Task to complete: Repeat the data in full. No line may differ from the original.
+---+
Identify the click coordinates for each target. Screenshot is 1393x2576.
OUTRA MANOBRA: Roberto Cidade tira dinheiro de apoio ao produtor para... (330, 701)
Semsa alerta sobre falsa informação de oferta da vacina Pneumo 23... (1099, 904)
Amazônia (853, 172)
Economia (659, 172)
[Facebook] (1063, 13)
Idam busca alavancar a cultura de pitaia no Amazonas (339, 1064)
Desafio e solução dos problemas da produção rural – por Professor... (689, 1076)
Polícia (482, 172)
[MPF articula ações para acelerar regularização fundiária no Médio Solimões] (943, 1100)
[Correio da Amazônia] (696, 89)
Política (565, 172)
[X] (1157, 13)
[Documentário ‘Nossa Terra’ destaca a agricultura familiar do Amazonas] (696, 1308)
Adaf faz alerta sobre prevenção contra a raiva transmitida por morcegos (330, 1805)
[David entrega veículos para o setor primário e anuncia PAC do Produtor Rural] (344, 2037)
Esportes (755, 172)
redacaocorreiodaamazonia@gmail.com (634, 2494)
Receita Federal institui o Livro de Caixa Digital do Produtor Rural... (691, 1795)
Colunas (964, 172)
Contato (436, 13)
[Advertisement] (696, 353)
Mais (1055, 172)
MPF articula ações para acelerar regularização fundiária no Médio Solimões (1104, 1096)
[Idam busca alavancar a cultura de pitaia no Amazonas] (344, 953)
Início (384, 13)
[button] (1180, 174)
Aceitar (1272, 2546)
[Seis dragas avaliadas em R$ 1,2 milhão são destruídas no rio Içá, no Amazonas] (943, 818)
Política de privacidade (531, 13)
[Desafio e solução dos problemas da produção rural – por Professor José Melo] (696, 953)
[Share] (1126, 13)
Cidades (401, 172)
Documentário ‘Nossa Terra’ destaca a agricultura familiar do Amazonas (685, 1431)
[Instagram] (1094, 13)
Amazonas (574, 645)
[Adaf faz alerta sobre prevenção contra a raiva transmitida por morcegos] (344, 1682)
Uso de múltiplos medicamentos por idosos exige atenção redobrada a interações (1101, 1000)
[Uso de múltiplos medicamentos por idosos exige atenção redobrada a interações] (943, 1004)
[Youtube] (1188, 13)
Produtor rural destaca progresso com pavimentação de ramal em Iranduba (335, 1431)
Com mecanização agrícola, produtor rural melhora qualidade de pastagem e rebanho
+---+
Output of the exercise:
Identify the click coordinates for each target. Screenshot is 1393x2576.
OUTRA MANOBRA: Roberto Cidade tira dinheiro de apoio ao produtor para... (330, 701)
Semsa alerta sobre falsa informação de oferta da vacina Pneumo 23... (1099, 904)
Amazônia (853, 172)
Economia (659, 172)
[Facebook] (1063, 13)
Idam busca alavancar a cultura de pitaia no Amazonas (339, 1064)
Desafio e solução dos problemas da produção rural – por Professor... (689, 1076)
Polícia (482, 172)
[MPF articula ações para acelerar regularização fundiária no Médio Solimões] (943, 1100)
[Correio da Amazônia] (696, 89)
Política (565, 172)
[X] (1157, 13)
[Documentário ‘Nossa Terra’ destaca a agricultura familiar do Amazonas] (696, 1308)
Adaf faz alerta sobre prevenção contra a raiva transmitida por morcegos (330, 1805)
[David entrega veículos para o setor primário e anuncia PAC do Produtor Rural] (344, 2037)
Esportes (755, 172)
redacaocorreiodaamazonia@gmail.com (634, 2494)
Receita Federal institui o Livro de Caixa Digital do Produtor Rural... (691, 1795)
Colunas (964, 172)
Contato (436, 13)
[Advertisement] (696, 353)
Mais (1055, 172)
MPF articula ações para acelerar regularização fundiária no Médio Solimões (1104, 1096)
[Idam busca alavancar a cultura de pitaia no Amazonas] (344, 953)
Início (384, 13)
[button] (1180, 174)
Aceitar (1272, 2546)
[Seis dragas avaliadas em R$ 1,2 milhão são destruídas no rio Içá, no Amazonas] (943, 818)
Política de privacidade (531, 13)
[Desafio e solução dos problemas da produção rural – por Professor José Melo] (696, 953)
[Share] (1126, 13)
Cidades (401, 172)
Documentário ‘Nossa Terra’ destaca a agricultura familiar do Amazonas (685, 1431)
[Instagram] (1094, 13)
Amazonas (574, 645)
[Adaf faz alerta sobre prevenção contra a raiva transmitida por morcegos] (344, 1682)
Uso de múltiplos medicamentos por idosos exige atenção redobrada a interações (1101, 1000)
[Uso de múltiplos medicamentos por idosos exige atenção redobrada a interações] (943, 1004)
[Youtube] (1188, 13)
Produtor rural destaca progresso com pavimentação de ramal em Iranduba (335, 1431)
Com mecanização agrícola, produtor rural melhora qualidade de pastagem e rebanho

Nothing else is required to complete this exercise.